- _Apply what you read_:
• A. In the brief on the KiwiSaver tax bill, list each matter named in the full title of the Bill.
• B. Extract a passage from the brief on the KiwiSaver tax bill, starting at the words "The Bill prescribes" and ending after "out our views.".

- _Page excerpt_:
Chapman Tripp has prepared a submission outlining our concerns with the trans-Tasman retirement savings portability provisions and KiwiSaver amendments in the Taxation (Annual Rates, Trans-Tasman Savings Portability, KiwiSaver, and Remedial Matters) Bill.
The Bill prescribes some important, and very welcome, changes and has our enthusiastic support. However there are anomalies which must be addressed and improvements which should be made.
This Brief Counsel summarises the key proposals and sets out our views.
Trans-Tasman savings portability
KiwiSavers who leave the country permanently can now, immediately on emigration, transfer their KiwiSaver balances to approved overseas schemes (to date, none have been approved for this purpose). Alternatively, not less than 12 months after emigrating, they can withdraw their KiwiSaver balances in cash. In each case, KiwiSaver member tax credits are forfeited to Inland Revenue.
The trans-Tasman portability proposals reflect the arrangements concluded between our Minister of Finance and the Australian Treasurer in July 2009. They will take effect not more than 2 months after New Zealand and Australia have exchanged notes confirming that each has enacted the necessary legislation (likely during the second half of 2010).

- _Excerpted records_:

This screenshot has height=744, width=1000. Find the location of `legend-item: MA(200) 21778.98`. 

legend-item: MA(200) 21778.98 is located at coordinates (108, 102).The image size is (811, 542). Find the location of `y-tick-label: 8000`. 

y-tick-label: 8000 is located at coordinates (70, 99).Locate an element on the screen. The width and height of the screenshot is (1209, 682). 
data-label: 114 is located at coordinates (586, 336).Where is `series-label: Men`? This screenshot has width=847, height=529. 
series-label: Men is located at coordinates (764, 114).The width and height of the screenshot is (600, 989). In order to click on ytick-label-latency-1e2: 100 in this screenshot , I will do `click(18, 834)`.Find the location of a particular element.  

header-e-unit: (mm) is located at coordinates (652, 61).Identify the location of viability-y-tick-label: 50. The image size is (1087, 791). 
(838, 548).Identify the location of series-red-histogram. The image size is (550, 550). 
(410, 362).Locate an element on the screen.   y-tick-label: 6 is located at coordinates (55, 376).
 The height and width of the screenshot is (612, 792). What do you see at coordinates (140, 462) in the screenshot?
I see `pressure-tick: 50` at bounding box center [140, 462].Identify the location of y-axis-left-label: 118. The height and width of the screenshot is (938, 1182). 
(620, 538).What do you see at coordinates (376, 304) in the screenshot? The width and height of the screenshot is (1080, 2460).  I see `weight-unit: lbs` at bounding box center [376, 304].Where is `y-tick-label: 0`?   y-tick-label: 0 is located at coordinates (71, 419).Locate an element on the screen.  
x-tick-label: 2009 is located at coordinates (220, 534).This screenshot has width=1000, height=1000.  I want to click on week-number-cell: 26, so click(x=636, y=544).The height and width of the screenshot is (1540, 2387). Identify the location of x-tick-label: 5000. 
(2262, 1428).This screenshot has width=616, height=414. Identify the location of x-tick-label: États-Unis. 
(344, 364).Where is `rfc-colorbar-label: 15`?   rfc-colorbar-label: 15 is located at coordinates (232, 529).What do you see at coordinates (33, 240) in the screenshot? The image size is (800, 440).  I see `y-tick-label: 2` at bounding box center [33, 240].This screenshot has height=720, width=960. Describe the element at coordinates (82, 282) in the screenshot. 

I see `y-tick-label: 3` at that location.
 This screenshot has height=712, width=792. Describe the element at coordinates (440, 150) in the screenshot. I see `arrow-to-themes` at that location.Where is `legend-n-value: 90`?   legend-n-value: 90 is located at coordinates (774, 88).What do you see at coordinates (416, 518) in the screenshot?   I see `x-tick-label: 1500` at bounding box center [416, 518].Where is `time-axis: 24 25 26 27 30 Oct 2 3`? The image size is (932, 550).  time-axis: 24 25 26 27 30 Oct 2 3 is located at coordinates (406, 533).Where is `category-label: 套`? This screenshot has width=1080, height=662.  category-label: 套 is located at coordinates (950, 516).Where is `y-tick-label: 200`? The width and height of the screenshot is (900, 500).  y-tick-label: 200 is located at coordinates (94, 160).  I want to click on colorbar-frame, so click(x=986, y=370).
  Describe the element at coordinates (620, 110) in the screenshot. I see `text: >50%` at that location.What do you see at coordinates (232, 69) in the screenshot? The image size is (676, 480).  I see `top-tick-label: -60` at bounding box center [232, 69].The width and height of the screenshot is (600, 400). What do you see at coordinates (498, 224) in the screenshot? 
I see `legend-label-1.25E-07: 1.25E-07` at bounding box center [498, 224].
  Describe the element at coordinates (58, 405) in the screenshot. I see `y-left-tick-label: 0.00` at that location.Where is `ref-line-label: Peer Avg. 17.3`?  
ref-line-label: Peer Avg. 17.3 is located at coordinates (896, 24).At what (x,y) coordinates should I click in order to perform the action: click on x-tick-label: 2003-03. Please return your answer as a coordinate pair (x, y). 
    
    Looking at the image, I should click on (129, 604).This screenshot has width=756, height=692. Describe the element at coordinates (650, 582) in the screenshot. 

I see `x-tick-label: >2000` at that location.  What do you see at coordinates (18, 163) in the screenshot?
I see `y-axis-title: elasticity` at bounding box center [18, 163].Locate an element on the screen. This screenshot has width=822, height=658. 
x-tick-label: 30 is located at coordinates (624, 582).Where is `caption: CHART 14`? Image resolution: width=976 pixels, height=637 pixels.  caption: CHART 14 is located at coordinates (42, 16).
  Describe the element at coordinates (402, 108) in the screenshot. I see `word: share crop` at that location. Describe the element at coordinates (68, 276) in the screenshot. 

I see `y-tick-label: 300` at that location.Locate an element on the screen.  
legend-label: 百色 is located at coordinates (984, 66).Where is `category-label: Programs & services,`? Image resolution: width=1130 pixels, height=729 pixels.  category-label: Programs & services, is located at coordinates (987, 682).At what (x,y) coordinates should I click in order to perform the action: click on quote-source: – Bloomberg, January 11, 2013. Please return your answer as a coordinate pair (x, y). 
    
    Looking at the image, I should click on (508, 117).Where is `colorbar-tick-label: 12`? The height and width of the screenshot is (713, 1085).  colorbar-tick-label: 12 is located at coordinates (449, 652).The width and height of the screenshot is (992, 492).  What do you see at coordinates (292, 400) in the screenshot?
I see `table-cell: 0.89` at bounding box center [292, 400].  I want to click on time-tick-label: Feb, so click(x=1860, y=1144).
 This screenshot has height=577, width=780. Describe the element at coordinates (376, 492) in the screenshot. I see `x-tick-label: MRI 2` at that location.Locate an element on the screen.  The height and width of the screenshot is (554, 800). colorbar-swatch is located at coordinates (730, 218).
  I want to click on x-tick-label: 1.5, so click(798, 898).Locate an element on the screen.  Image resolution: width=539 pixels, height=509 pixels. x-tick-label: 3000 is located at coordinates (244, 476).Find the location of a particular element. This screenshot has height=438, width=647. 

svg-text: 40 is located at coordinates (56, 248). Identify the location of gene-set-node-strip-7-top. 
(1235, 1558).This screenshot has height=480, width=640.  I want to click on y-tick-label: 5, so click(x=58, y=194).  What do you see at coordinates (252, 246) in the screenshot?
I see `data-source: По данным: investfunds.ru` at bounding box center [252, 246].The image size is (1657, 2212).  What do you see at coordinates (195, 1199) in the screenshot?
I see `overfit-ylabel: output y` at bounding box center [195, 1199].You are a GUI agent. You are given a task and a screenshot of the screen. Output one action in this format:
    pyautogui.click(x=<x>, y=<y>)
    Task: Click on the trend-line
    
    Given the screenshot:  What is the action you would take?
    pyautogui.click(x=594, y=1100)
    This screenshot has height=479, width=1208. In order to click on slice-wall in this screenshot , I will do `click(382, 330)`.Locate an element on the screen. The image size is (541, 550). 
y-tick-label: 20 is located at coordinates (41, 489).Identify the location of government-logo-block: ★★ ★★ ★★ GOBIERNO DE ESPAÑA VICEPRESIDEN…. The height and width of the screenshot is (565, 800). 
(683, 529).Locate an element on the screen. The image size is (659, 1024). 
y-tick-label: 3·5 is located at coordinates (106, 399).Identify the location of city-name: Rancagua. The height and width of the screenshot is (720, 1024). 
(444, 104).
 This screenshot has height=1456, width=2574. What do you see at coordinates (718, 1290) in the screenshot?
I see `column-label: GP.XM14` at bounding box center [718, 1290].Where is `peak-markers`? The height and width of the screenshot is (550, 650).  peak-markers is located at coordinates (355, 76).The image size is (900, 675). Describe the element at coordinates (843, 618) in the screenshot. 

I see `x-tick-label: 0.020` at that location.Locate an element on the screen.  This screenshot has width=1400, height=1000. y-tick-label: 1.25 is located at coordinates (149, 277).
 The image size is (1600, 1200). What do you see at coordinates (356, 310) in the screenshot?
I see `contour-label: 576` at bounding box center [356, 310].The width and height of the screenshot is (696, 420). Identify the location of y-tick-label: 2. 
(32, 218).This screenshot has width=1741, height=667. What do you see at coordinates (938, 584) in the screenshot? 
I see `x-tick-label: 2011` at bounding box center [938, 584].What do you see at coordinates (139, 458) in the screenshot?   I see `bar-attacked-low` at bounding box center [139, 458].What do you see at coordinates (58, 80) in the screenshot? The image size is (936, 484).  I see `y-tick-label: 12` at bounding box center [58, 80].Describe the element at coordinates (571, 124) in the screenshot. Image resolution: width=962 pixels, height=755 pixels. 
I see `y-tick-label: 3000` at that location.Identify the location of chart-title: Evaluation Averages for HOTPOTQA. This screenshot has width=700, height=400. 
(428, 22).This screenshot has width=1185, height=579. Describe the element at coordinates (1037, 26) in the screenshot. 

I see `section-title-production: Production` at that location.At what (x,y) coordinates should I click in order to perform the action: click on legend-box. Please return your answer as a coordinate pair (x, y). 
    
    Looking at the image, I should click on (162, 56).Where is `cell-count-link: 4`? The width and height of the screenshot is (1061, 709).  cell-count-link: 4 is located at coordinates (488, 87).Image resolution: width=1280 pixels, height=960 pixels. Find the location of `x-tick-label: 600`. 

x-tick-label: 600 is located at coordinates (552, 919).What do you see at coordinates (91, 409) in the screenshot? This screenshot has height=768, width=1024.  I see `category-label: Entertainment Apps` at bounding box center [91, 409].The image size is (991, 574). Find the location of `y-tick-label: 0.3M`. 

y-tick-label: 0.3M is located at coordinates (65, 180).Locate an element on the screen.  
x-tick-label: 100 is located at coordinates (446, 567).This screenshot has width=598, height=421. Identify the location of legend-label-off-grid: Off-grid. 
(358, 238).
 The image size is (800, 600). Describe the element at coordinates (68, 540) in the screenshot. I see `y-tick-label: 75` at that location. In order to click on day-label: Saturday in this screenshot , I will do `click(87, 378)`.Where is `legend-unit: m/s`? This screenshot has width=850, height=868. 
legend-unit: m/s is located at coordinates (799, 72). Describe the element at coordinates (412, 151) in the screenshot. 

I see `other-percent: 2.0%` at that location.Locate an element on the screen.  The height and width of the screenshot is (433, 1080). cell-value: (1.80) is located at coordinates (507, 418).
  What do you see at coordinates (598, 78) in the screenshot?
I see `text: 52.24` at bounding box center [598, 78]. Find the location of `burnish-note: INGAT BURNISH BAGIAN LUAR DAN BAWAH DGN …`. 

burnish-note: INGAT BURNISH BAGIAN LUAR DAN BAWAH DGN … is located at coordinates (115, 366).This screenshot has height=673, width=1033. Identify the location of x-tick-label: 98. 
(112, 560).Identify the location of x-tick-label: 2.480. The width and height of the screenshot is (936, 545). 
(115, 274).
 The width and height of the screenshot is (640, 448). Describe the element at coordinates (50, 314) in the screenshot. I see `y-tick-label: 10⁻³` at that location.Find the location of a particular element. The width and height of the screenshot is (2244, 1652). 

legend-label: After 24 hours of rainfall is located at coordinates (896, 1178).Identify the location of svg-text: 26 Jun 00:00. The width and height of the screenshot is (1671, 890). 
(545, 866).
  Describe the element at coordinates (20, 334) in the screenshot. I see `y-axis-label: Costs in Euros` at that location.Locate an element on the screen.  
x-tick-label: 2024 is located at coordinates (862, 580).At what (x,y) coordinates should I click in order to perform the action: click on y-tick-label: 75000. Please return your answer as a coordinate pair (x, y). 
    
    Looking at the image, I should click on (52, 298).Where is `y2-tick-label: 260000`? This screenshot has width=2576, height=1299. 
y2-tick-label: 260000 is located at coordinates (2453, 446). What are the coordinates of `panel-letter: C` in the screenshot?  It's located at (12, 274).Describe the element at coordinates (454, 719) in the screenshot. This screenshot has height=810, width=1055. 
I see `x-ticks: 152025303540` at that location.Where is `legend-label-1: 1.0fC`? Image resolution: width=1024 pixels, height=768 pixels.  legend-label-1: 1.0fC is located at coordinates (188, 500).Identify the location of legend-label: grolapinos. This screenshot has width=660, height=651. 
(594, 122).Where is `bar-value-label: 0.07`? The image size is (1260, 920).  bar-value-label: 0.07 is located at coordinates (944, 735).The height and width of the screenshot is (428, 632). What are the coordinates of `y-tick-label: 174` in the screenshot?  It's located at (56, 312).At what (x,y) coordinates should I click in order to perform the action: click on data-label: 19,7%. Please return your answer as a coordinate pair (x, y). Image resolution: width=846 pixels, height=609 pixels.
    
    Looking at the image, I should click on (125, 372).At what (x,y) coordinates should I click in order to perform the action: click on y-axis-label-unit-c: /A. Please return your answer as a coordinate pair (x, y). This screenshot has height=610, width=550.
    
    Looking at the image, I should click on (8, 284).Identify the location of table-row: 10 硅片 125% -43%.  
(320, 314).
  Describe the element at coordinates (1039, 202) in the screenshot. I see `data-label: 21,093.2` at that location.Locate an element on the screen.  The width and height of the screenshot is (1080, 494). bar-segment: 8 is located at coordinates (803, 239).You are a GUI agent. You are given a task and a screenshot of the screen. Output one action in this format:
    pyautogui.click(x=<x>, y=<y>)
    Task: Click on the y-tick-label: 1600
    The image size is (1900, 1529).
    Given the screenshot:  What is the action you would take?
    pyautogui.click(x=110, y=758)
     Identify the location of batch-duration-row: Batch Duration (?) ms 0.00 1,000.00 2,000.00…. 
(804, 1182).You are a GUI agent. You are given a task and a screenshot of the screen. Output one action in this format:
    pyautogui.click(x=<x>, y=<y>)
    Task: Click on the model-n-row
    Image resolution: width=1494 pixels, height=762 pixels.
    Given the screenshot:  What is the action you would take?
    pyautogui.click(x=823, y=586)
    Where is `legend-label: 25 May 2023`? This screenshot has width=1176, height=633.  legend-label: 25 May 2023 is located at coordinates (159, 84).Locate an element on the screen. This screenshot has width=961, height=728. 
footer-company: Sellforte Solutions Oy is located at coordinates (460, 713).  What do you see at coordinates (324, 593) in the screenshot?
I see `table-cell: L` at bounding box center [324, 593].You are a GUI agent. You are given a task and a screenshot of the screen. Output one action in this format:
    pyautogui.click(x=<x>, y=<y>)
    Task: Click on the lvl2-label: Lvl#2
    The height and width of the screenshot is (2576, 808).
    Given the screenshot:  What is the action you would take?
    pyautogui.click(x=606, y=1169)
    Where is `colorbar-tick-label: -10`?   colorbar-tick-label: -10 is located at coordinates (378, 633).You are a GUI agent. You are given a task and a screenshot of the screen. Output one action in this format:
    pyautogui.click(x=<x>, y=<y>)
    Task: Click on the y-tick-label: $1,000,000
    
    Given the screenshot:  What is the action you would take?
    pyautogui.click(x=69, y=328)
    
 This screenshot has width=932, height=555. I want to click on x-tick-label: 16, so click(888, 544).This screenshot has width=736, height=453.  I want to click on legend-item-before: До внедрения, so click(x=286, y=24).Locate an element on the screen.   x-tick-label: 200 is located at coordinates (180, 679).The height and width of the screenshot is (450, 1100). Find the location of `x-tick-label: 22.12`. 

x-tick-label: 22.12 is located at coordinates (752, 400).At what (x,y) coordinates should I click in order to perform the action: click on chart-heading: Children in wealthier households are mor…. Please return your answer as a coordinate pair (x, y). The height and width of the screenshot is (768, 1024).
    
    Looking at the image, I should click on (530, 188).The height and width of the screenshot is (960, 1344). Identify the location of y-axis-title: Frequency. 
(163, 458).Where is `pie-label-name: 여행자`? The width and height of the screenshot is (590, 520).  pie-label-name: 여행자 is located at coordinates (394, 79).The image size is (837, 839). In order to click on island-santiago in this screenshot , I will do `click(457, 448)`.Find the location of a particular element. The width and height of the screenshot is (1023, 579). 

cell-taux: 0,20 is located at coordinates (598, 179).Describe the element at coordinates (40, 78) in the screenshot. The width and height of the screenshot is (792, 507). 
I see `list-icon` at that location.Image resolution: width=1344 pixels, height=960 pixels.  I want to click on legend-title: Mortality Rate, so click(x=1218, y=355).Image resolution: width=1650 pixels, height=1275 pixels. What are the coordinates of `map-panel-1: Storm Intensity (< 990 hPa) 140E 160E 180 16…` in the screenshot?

- _Your written answers_:
• A.
Annual Rates
Trans-Tasman Savings Portability
KiwiSaver
Remedial Matters

• B.
The Bill prescribes some important, and very welcome, changes and has our enthusiastic support. However there are anomalies which must be addressed and improvements which should be made.
This Brief Counsel summarises the key proposals and sets out our views.